Step 4: Walk the neighborhood on a Tuesday at 3 PM. Not Saturday night, when everywhere looks alive. Not Sunday morning, when everywhere looks charming. Tuesday at 3 PM is the honest hour — it shows you what the neighborhood feels like on an ordinary day when nobody is performing.

Step 5: Talk to people who left. Every neighborhood has fans. What you need are the people who lived there and moved away. Ask them why. Their answers will tell you more about the neighborhood's weaknesses than any real-estate listing ever will.

Step 6: Check the noise. Visit on a Friday and Saturday night. Stand on the street where you are considering renting. If there is a bar beneath the apartment, you will hear it every weekend for the duration of your lease. I learned this the hard way in Palermo Soho, where a craft-cocktail bar opened directly beneath my bedroom window three months after I moved in.

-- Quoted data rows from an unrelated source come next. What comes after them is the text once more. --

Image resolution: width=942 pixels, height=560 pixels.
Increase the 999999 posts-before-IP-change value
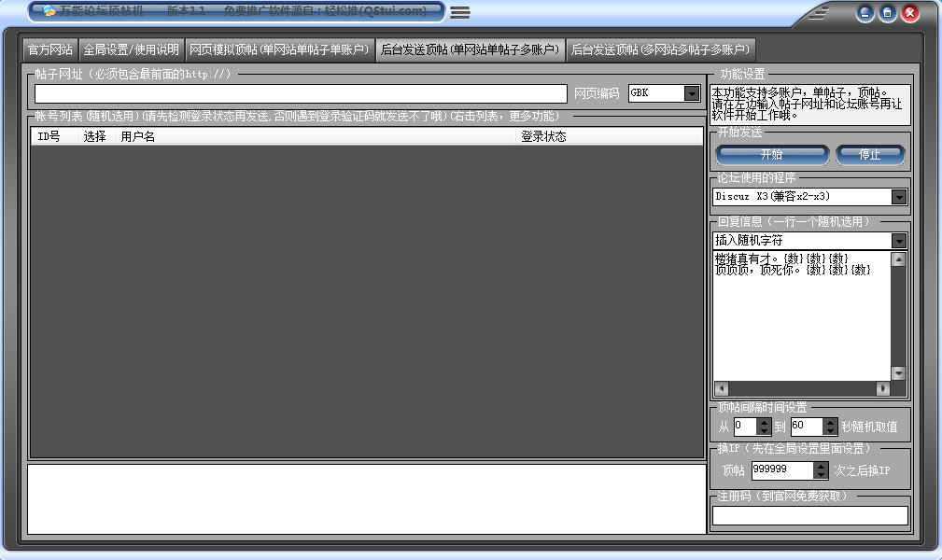coord(821,466)
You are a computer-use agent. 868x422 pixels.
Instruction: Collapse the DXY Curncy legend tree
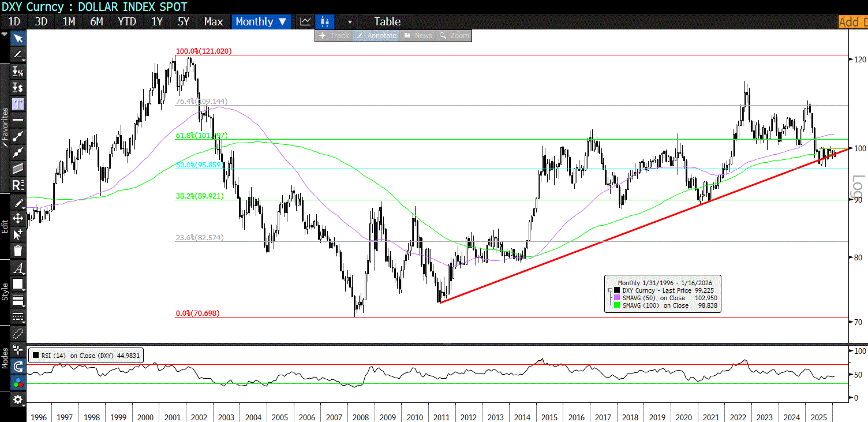(x=609, y=290)
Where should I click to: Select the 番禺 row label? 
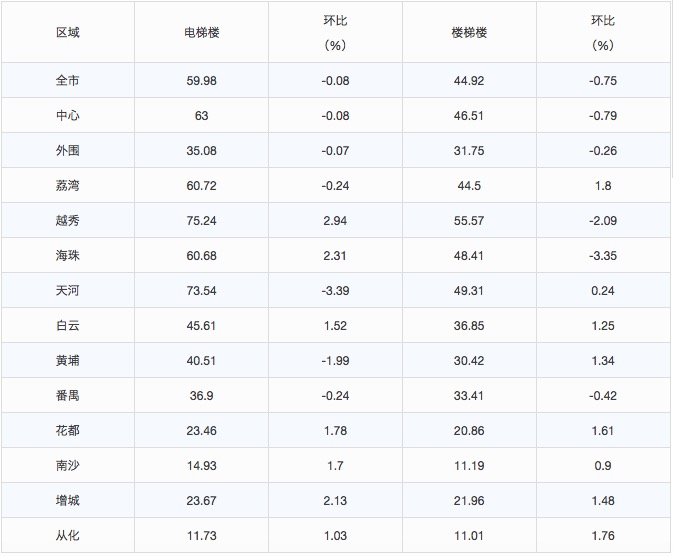pos(67,396)
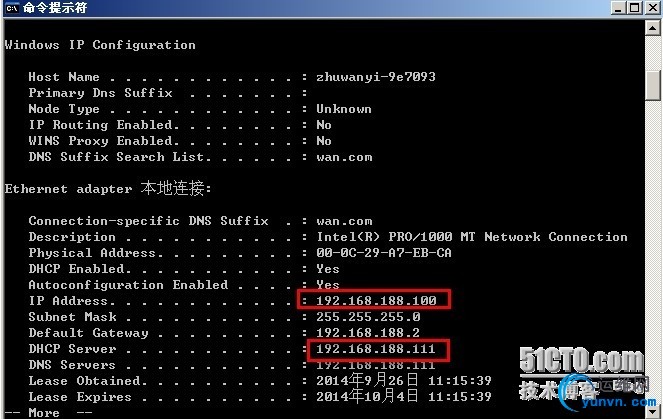
Task: Click the "-- More --" prompt
Action: [46, 412]
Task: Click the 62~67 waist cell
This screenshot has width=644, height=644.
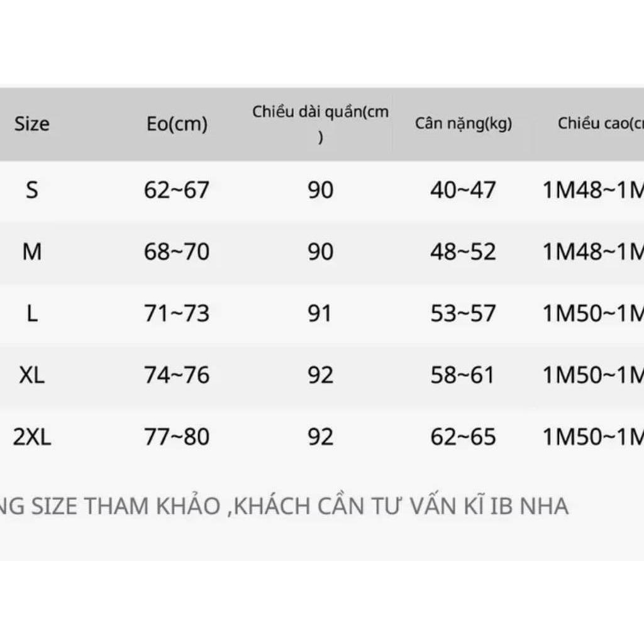Action: [x=177, y=190]

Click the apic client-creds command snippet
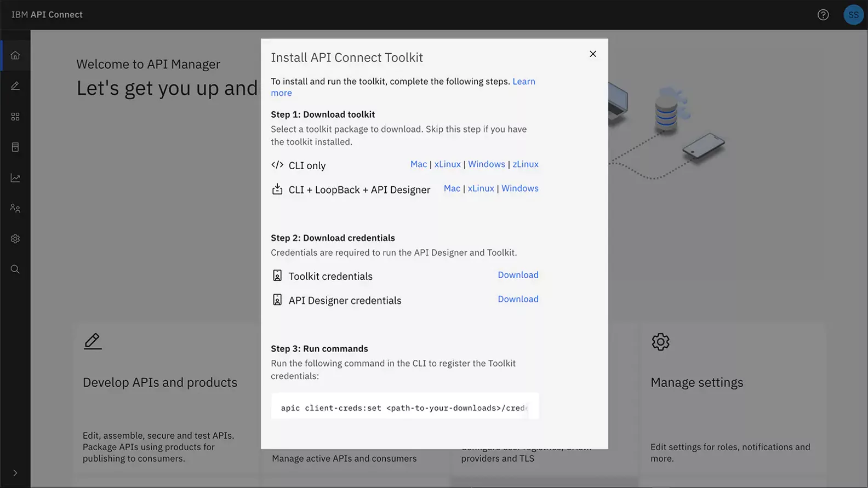tap(404, 407)
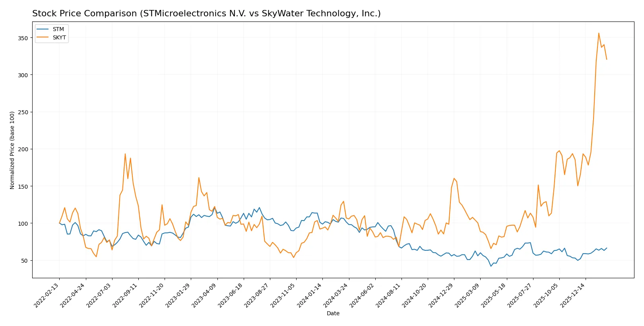644x326 pixels.
Task: Click the orange line's final data point
Action: point(607,59)
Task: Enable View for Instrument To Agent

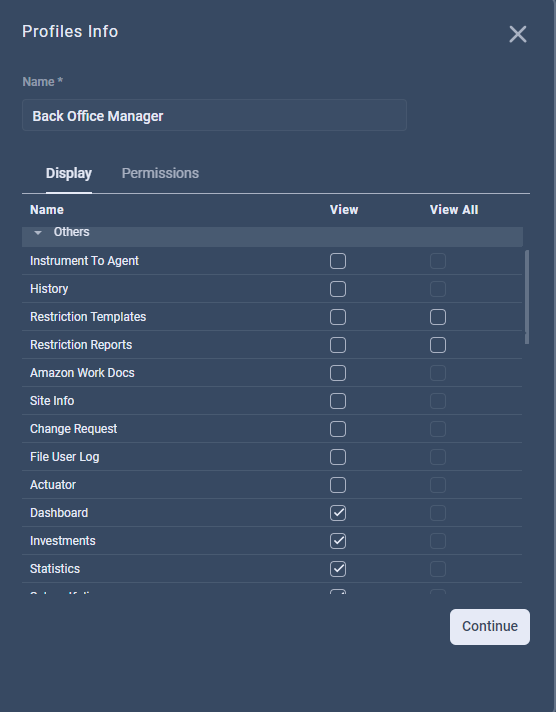Action: (338, 261)
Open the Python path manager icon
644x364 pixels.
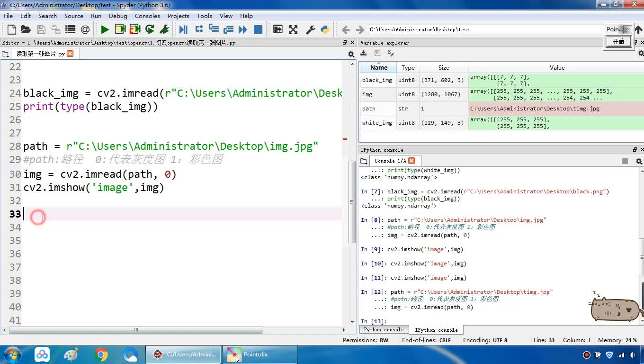(x=325, y=30)
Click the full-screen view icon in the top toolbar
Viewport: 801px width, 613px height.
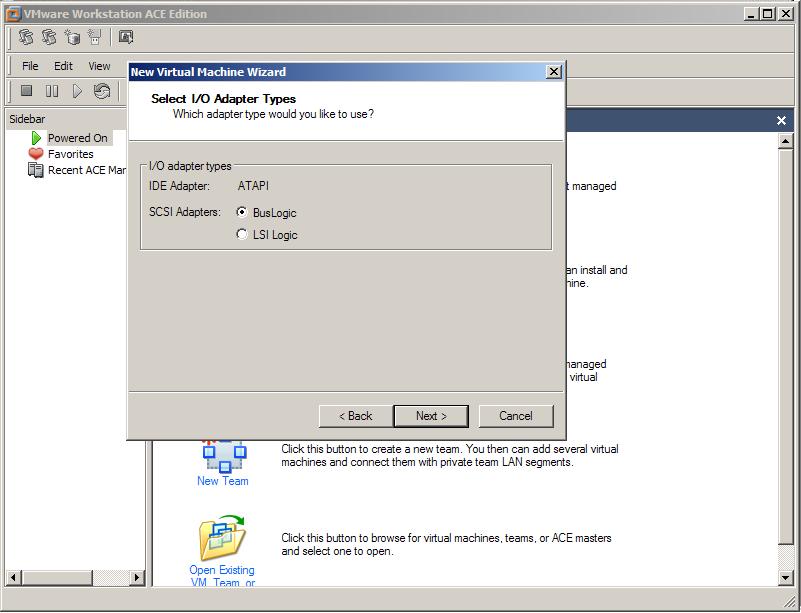[126, 37]
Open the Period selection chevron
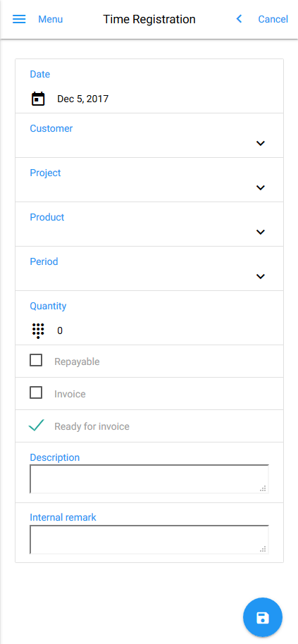The width and height of the screenshot is (298, 644). point(260,276)
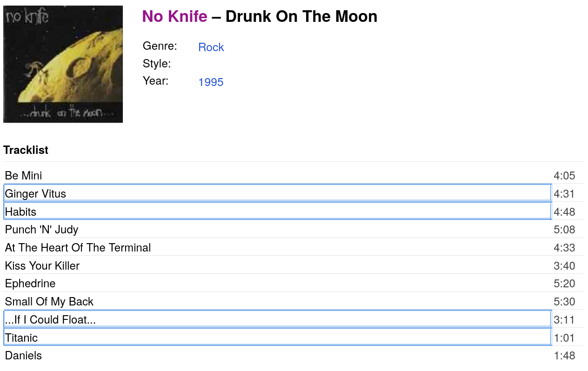Click the Rock genre link
Screen dimensions: 588x371
click(211, 47)
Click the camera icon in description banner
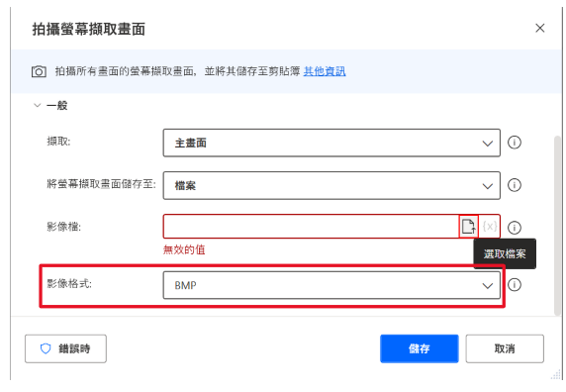This screenshot has height=392, width=566. tap(39, 71)
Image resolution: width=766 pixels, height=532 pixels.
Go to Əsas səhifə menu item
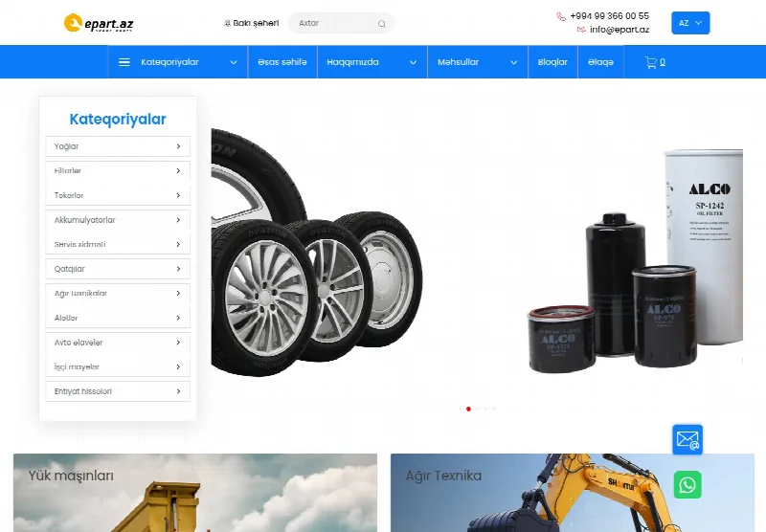point(282,62)
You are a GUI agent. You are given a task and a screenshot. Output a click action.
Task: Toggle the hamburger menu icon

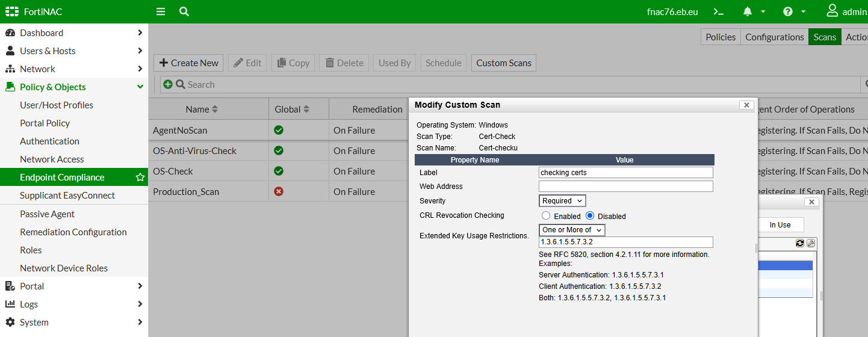(x=160, y=11)
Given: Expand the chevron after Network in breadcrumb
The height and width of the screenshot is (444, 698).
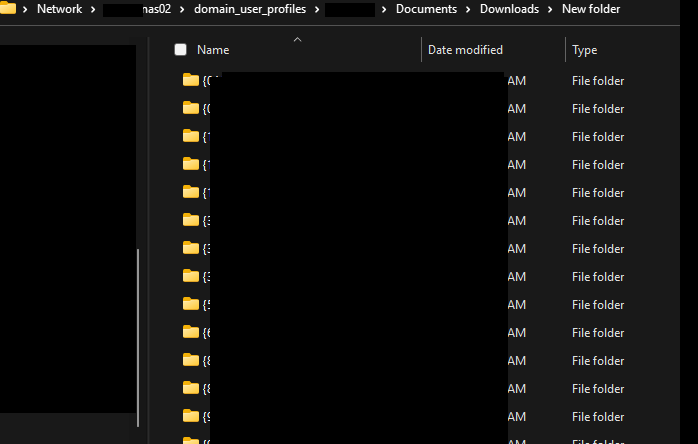Looking at the screenshot, I should (92, 9).
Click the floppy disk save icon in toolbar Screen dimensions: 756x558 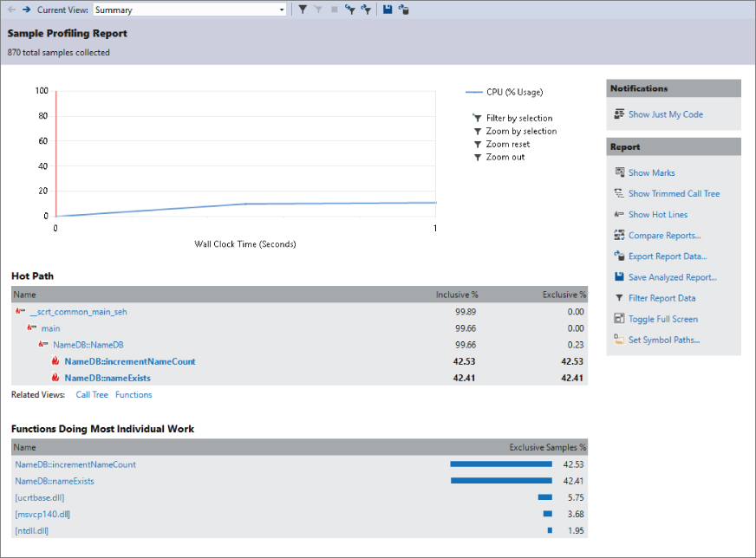[388, 10]
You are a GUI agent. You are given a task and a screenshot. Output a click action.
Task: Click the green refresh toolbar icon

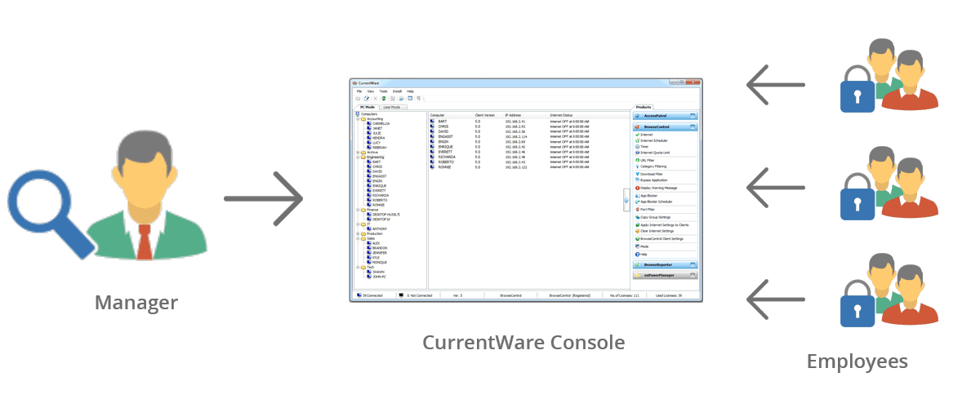point(384,98)
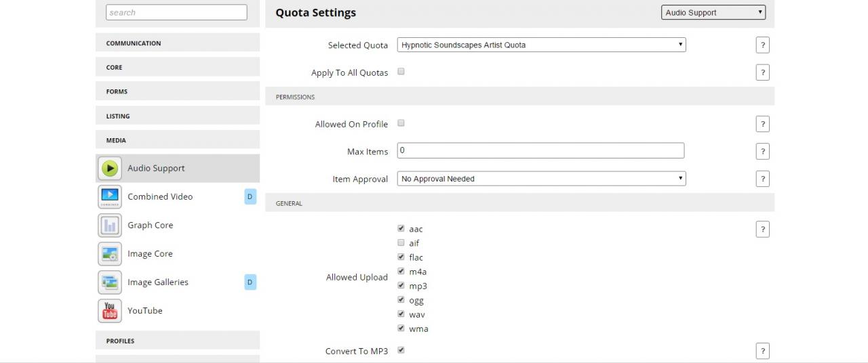868x363 pixels.
Task: Click into the Max Items input field
Action: [x=540, y=150]
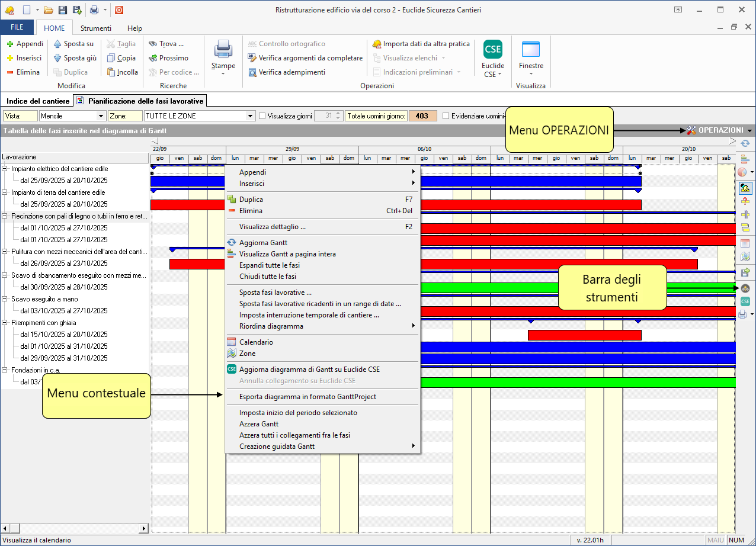
Task: Click the blue FILE button
Action: [17, 28]
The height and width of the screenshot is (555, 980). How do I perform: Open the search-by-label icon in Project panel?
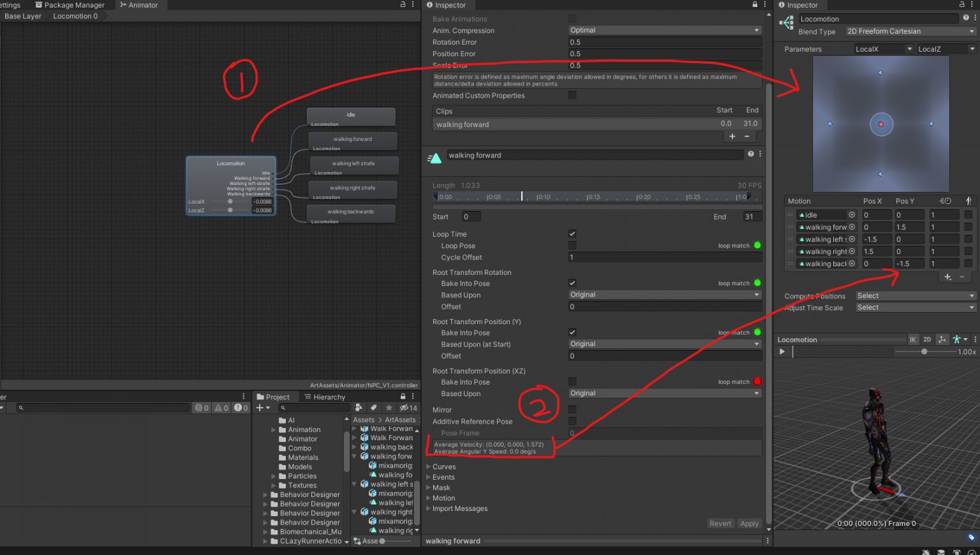pyautogui.click(x=374, y=406)
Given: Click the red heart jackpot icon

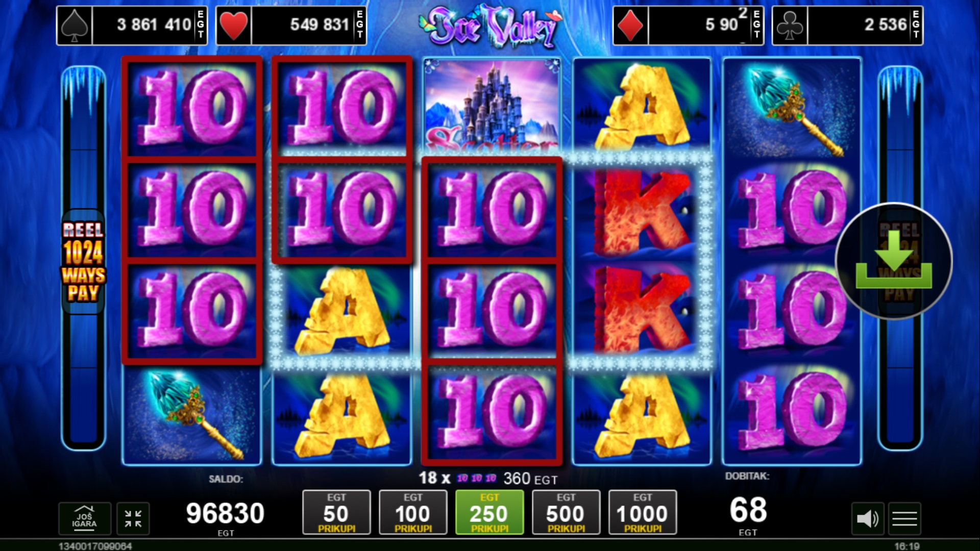Looking at the screenshot, I should (234, 26).
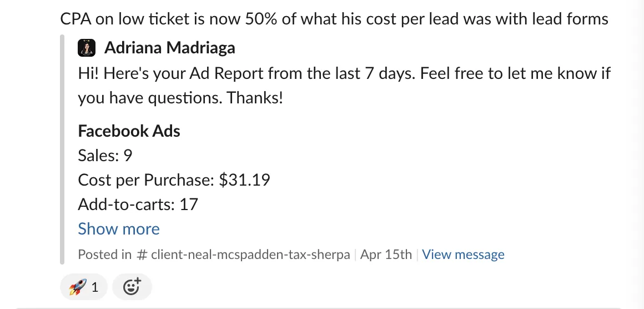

Step 7: Assess the trajectory. Is the neighborhood getting better or worse? Rising neighborhoods (Seongsu-dong in Seoul, Laureles in Medellin, Peckham in London) reward early movers with lower rents and growing energy. Declining neighborhoods (often the ones that peaked five years ago) can feel like watching a party end in slow motion.

The overarching principle: when you are moving, you are not choosing a neighborhood for a weekend — you are choosing a neighborhood for a year or more. The criteria that matter for living are different from the criteria that matter for visiting. Commute time, grocery access, noise levels, and daily walkability matter more than restaurants, nightlife, and Instagram aesthetics. Get the boring stuff right and the exciting stuff follows.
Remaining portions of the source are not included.